- **Problem requirements**: What are the lines, word for word, from the line with "This screenshot has height=374, width=655." up to and including the line with "Show help for preferred return departure time" in the records below? Omit the pictures.

(The records)

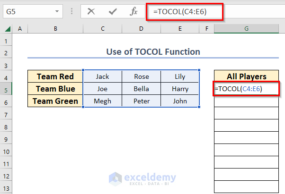Select column G header
The image size is (285, 194).
click(246, 29)
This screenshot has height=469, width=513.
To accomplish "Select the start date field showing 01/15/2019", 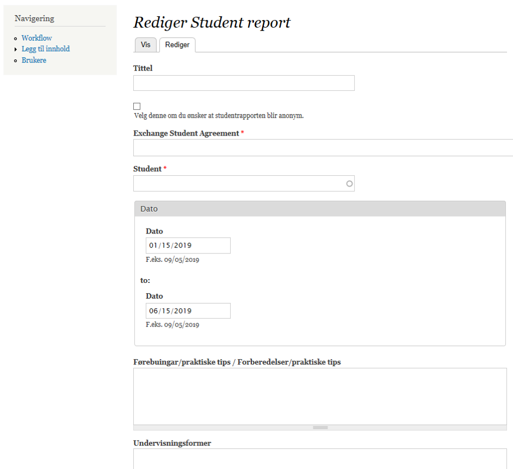I will coord(188,245).
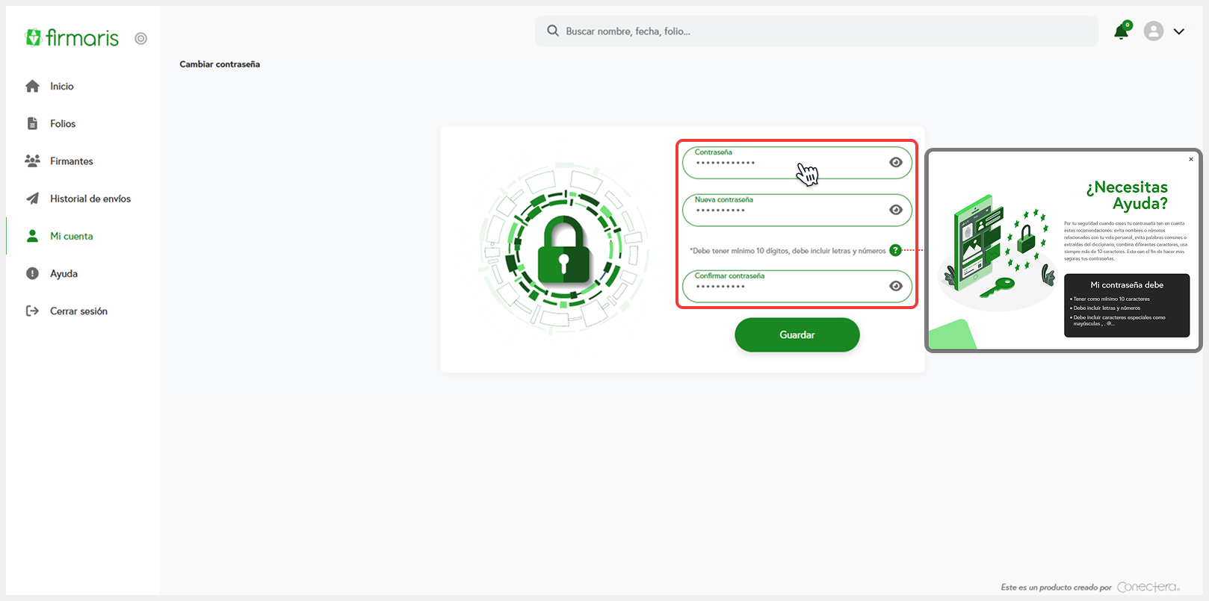Open Firmantes in the sidebar
Screen dimensions: 1209x601
[x=71, y=161]
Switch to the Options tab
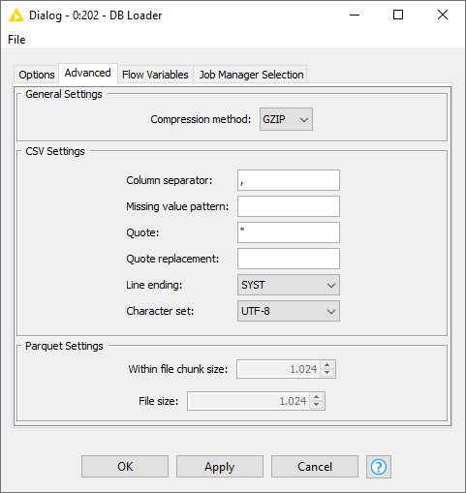 (x=37, y=75)
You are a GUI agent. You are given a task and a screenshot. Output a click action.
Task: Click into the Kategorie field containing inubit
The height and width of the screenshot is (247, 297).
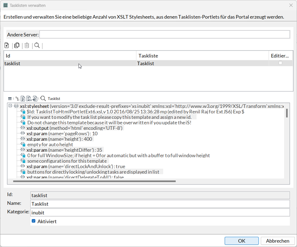[160, 212]
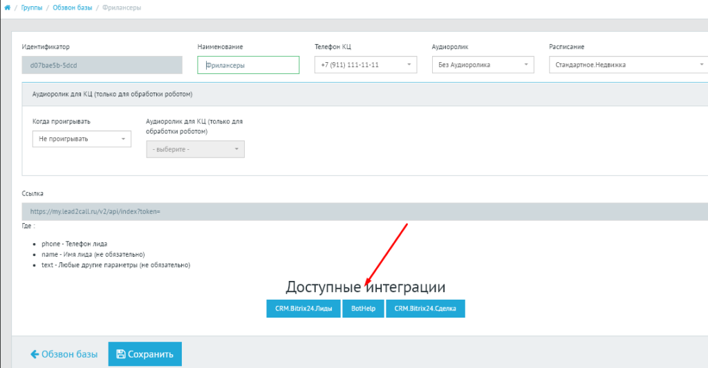Focus the Наименование text field

point(248,65)
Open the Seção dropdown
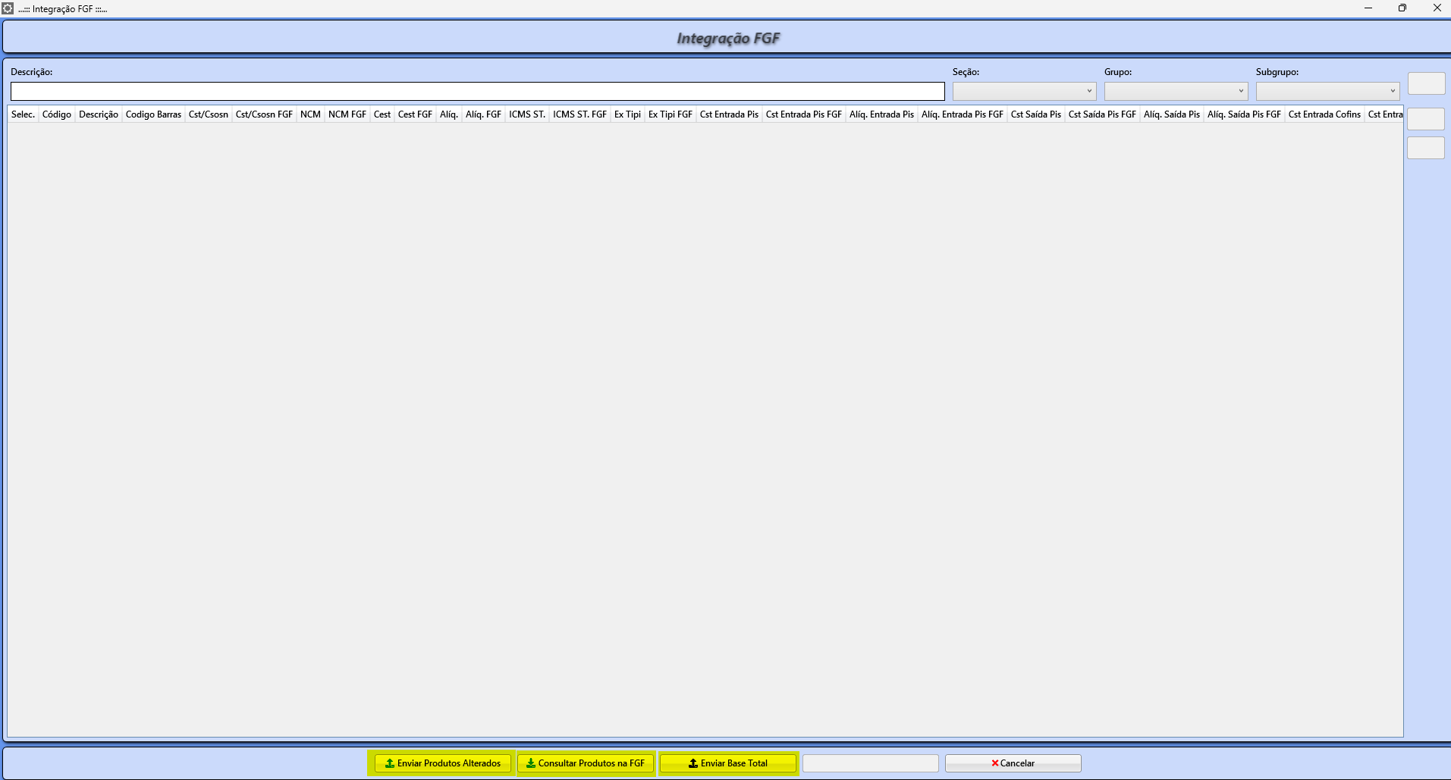This screenshot has height=780, width=1451. point(1024,91)
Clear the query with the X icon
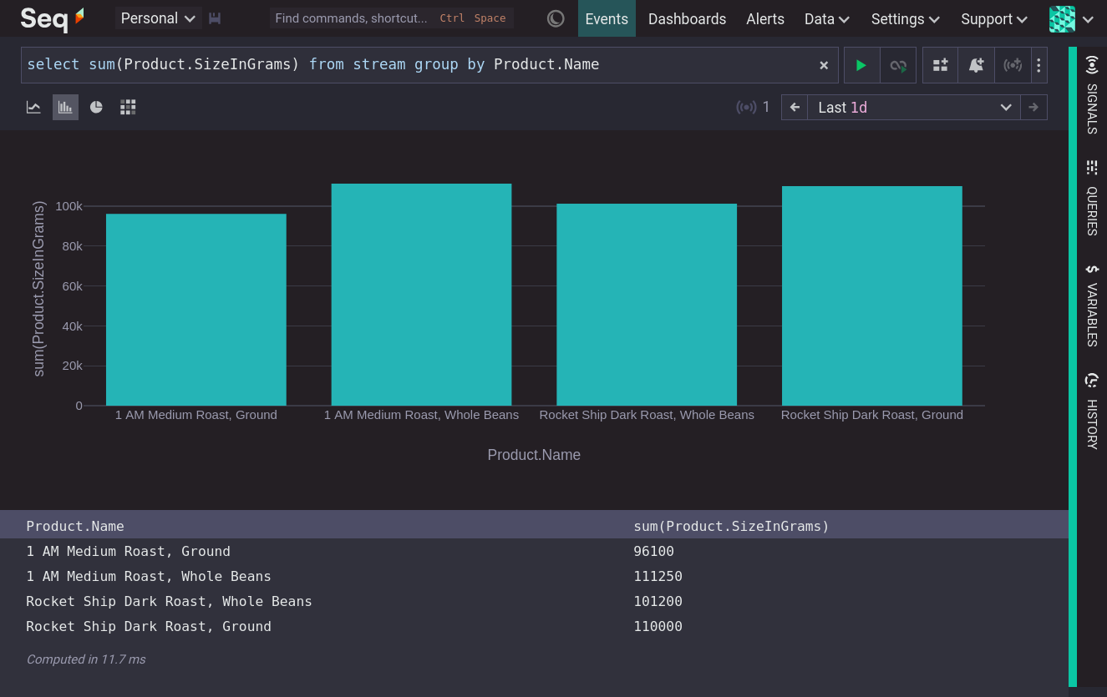 click(824, 65)
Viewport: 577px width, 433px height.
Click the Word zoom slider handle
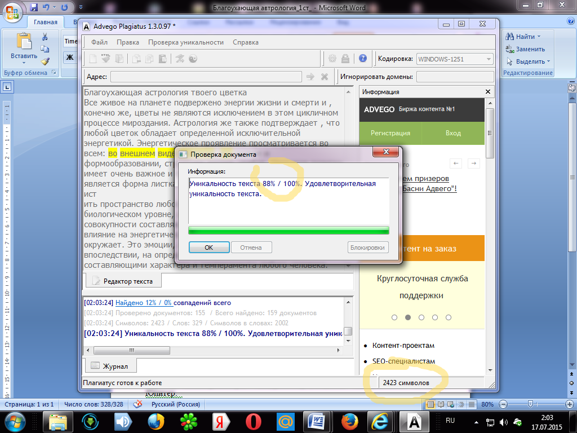530,404
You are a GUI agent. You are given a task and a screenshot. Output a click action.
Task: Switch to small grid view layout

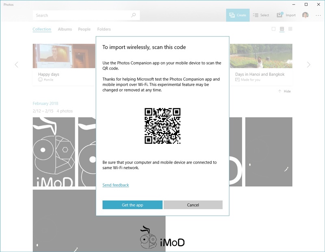[290, 29]
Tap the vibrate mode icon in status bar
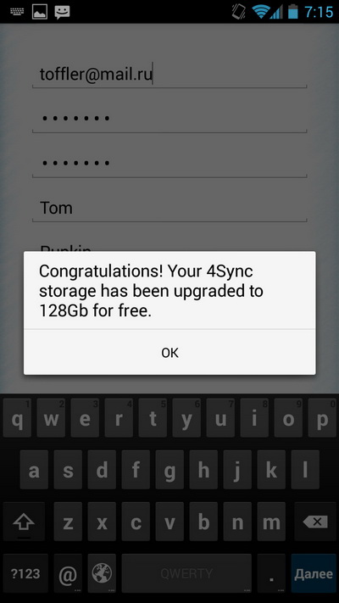 click(x=239, y=12)
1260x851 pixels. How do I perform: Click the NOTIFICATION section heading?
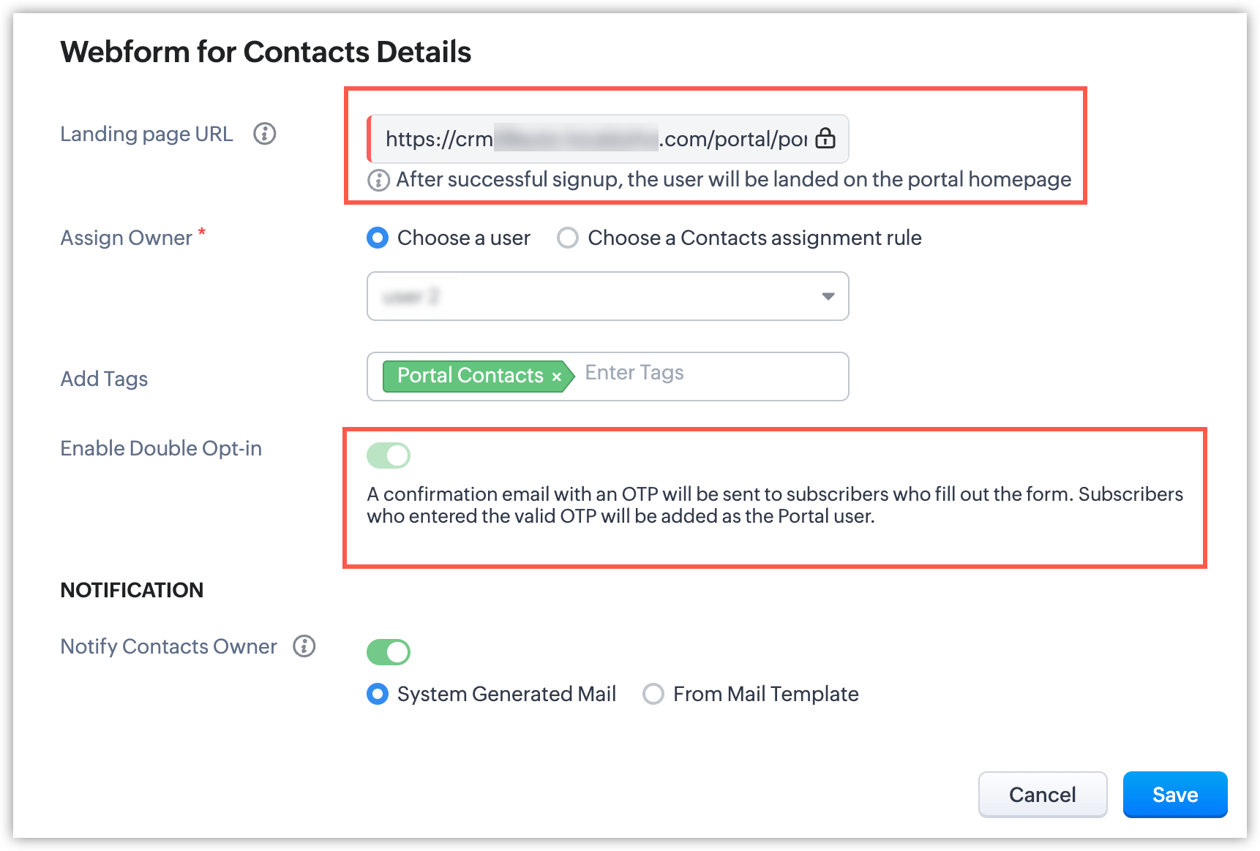(x=132, y=590)
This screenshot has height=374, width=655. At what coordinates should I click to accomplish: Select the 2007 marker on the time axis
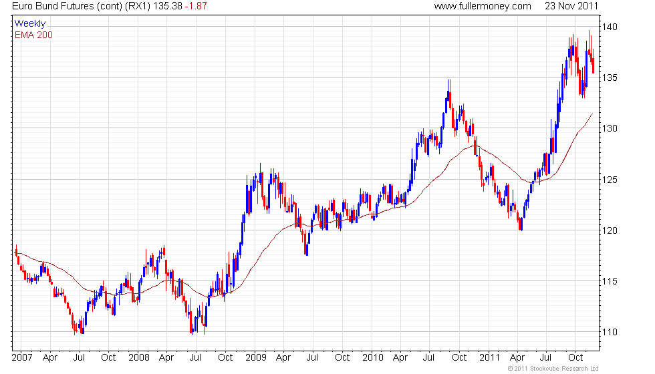(22, 357)
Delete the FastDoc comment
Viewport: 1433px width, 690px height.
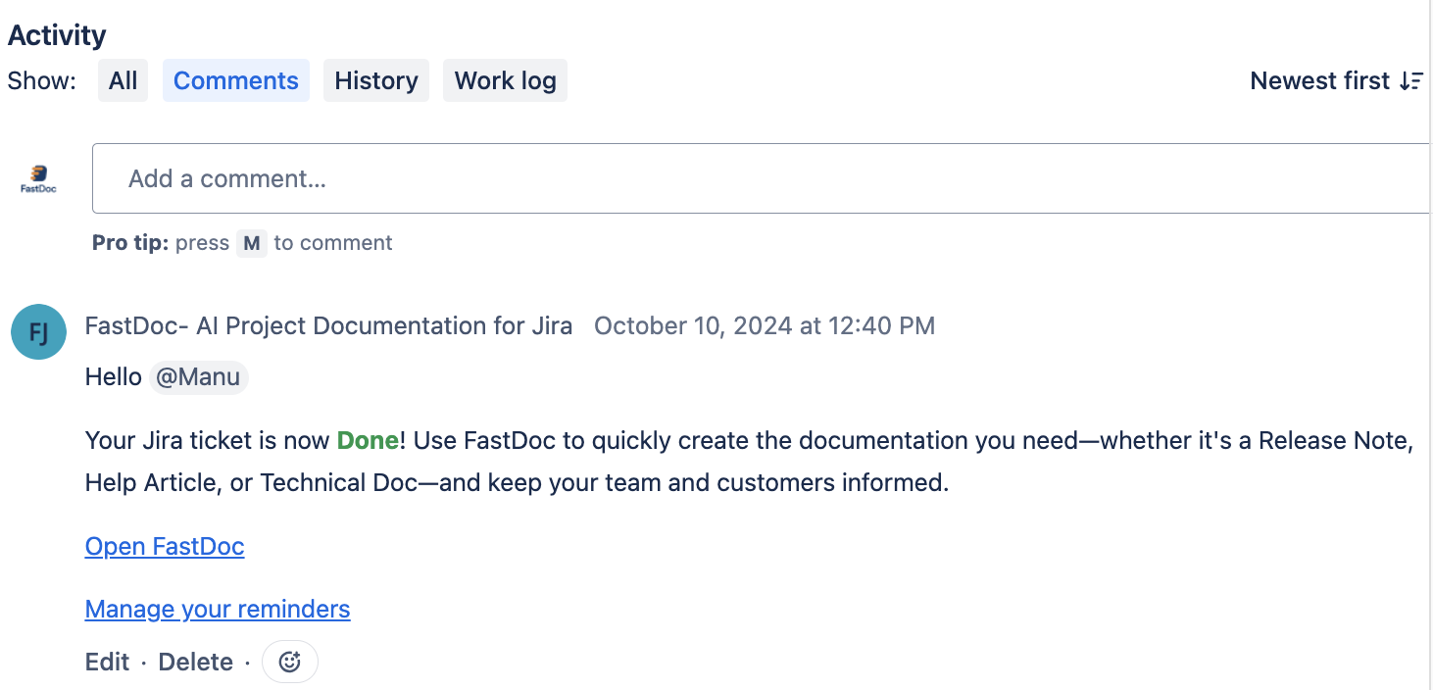[196, 662]
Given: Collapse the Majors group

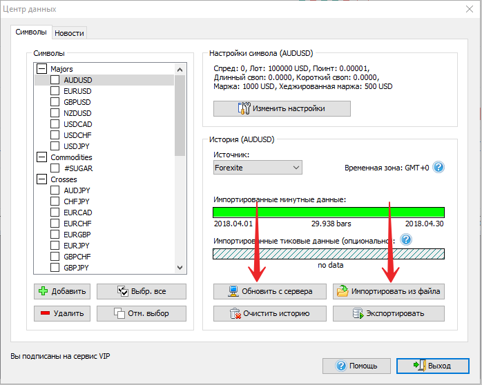Looking at the screenshot, I should pos(41,69).
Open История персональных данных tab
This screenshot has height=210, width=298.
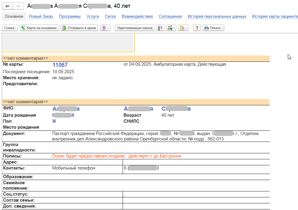coord(217,17)
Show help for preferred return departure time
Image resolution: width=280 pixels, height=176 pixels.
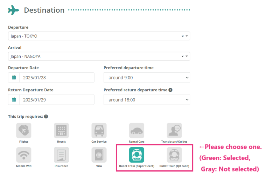170,90
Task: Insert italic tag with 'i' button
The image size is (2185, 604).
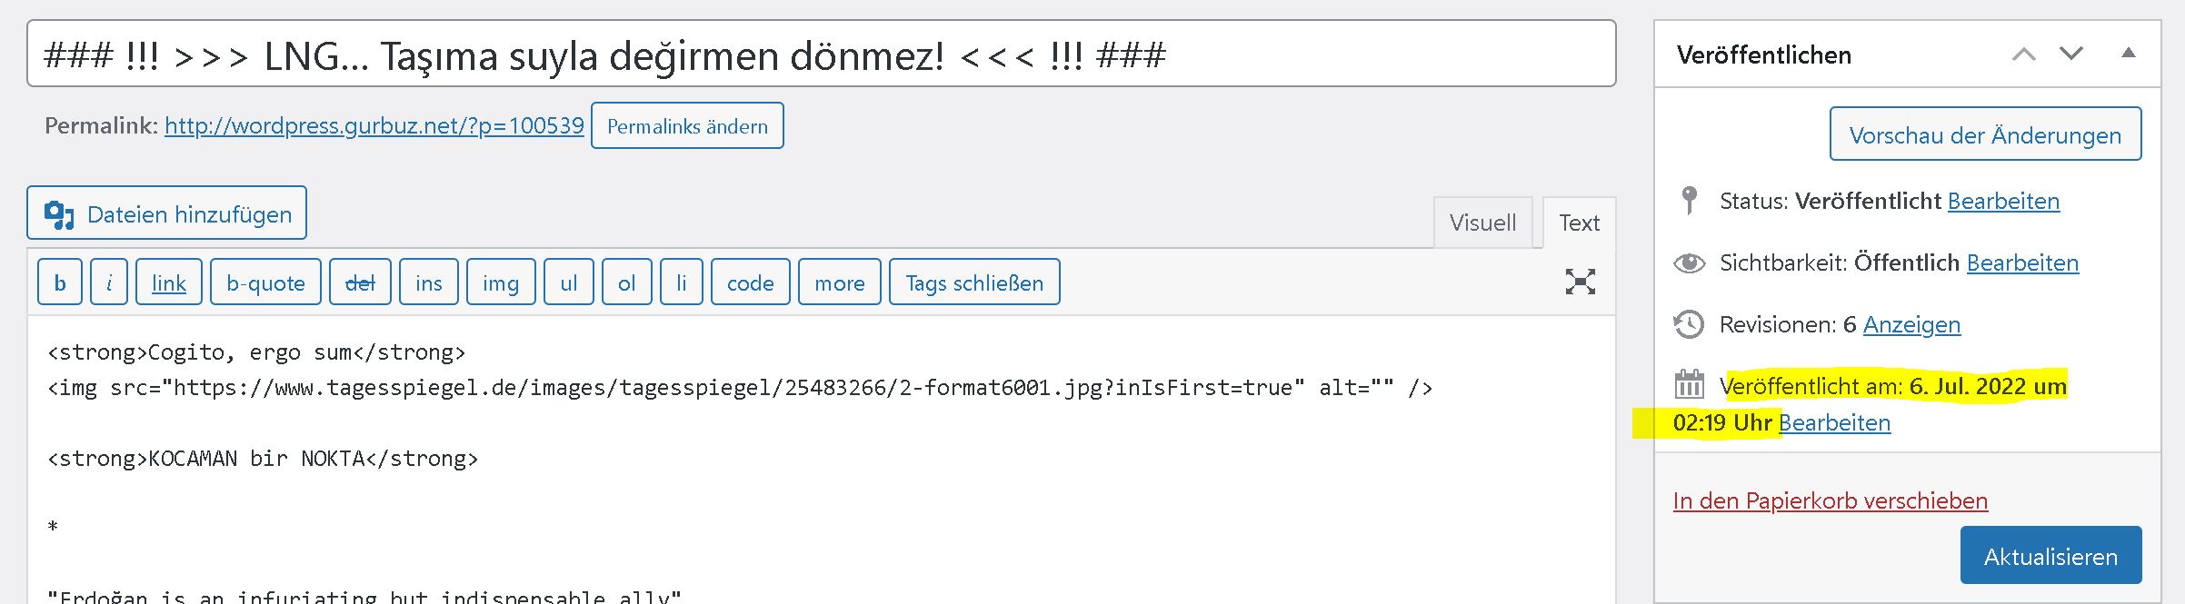Action: point(109,282)

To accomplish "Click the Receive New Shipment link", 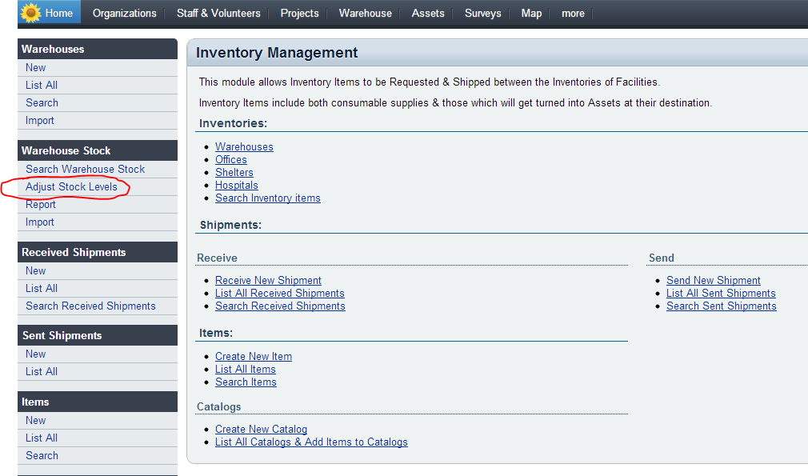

(End The records)

- **Reply to the exercise**:
This screenshot has height=374, width=655. At what coordinates should I click to accomplish: Select the 2007 marker on the time axis
(22, 357)
Delete the FastDoc comment
Viewport: 1433px width, 690px height.
[196, 662]
Given: Collapse the Majors group

Looking at the screenshot, I should pos(41,69).
Open История персональных данных tab
This screenshot has height=210, width=298.
coord(217,17)
Show help for preferred return departure time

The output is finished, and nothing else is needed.